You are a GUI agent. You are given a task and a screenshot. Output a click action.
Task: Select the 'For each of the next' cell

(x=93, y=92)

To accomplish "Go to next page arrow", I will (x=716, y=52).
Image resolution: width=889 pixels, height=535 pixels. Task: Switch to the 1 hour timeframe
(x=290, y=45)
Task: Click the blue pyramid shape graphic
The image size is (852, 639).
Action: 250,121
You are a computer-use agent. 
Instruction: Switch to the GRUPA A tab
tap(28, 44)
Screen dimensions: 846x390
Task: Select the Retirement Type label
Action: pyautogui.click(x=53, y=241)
==
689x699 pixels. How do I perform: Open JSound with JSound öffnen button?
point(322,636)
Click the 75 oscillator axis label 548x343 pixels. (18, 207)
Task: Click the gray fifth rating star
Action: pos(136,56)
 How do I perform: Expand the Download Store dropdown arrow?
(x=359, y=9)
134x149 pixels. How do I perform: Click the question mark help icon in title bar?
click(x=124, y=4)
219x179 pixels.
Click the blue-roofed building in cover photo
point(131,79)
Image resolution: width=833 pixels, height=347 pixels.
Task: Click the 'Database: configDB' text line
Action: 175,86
...
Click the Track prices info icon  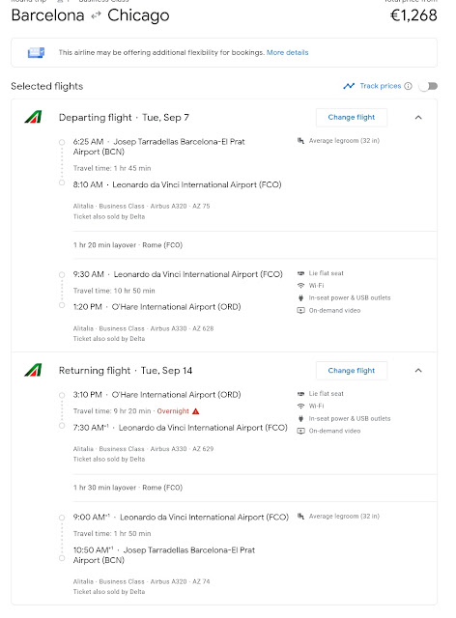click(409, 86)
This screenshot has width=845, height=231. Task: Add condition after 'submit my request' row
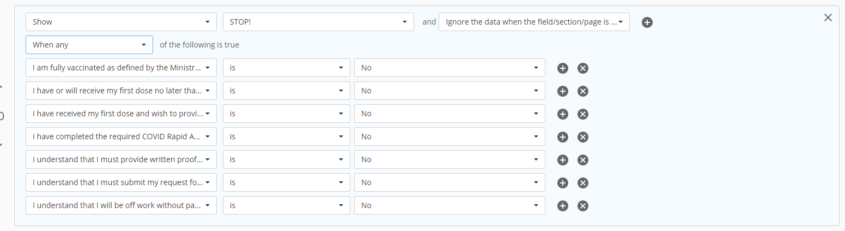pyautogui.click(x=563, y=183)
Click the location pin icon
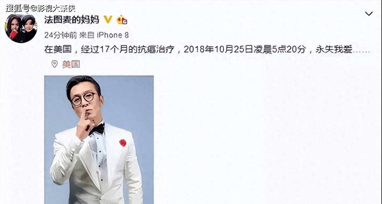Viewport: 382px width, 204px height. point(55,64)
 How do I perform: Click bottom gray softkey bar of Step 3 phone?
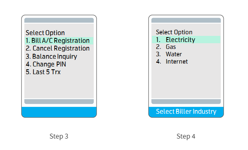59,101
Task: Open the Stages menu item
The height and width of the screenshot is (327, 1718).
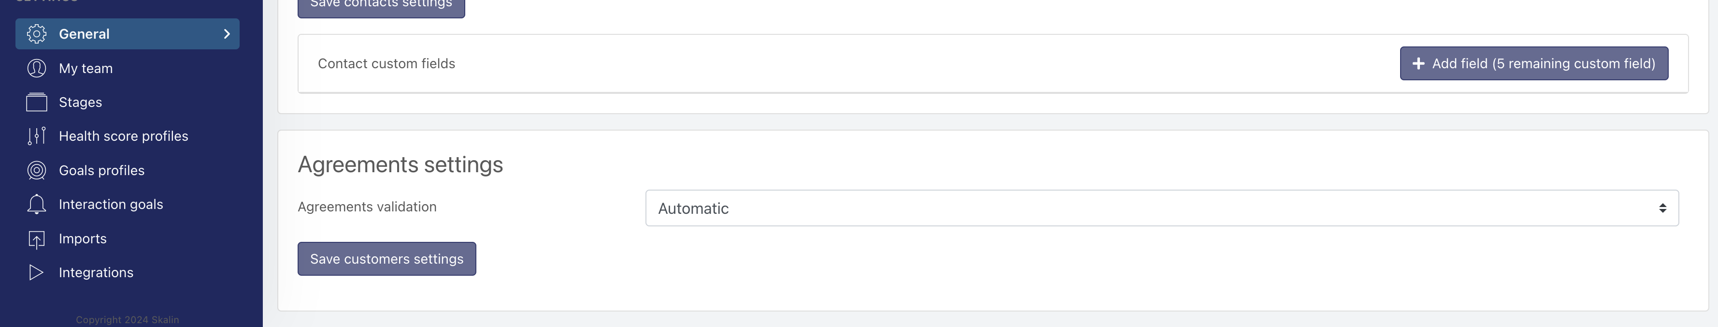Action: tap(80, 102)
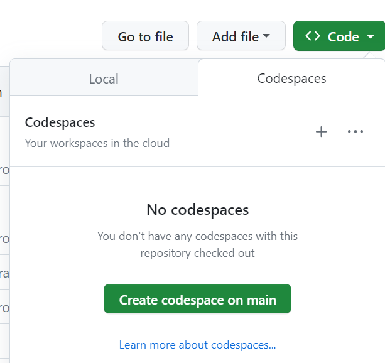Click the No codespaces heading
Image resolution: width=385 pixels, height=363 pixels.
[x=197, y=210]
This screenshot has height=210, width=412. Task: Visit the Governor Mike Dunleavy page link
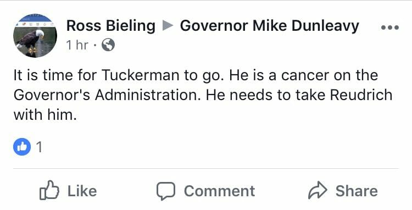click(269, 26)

= WHAT TO DO =
Work through the records above. Copy every line with the string "agent".

= OUTPUT =
You are a GUI agent. You are given a task and a screenshot. Output a click action.
You are a computer-use agent. 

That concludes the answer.